Data shown →
start

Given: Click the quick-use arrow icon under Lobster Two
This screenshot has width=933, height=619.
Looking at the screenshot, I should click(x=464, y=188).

end
start

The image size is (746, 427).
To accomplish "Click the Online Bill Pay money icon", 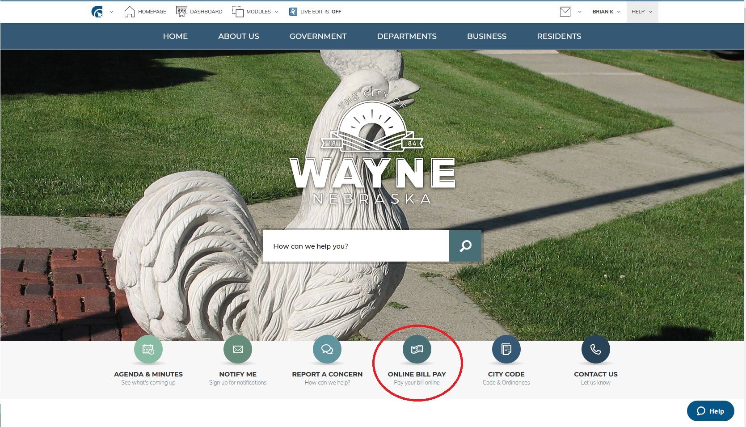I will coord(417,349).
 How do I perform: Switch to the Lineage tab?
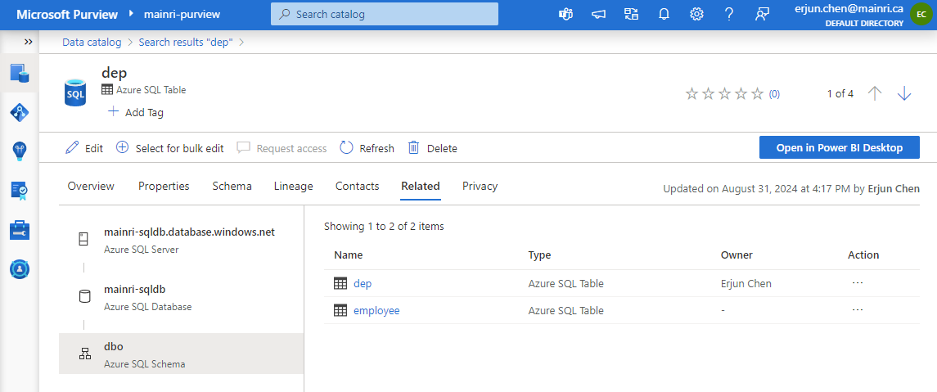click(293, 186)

end

Reproduce the material word for word, starting at the line that contains "Given: Click the" and ending after the line that contains "Looking at the".

Given: Click the quick-use arrow icon under Lobster Two
This screenshot has width=933, height=619.
Looking at the screenshot, I should click(x=464, y=188).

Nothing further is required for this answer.